### Task instructions
Transcribe all of the entries, matching each one exactly.

### Extracted material
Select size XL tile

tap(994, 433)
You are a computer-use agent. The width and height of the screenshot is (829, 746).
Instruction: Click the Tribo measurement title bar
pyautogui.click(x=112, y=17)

### Problem solution
Select size XL tile

tap(994, 433)
You are a computer-use agent. The width and height of the screenshot is (829, 746).
Instruction: Click the Tribo measurement title bar
pyautogui.click(x=112, y=17)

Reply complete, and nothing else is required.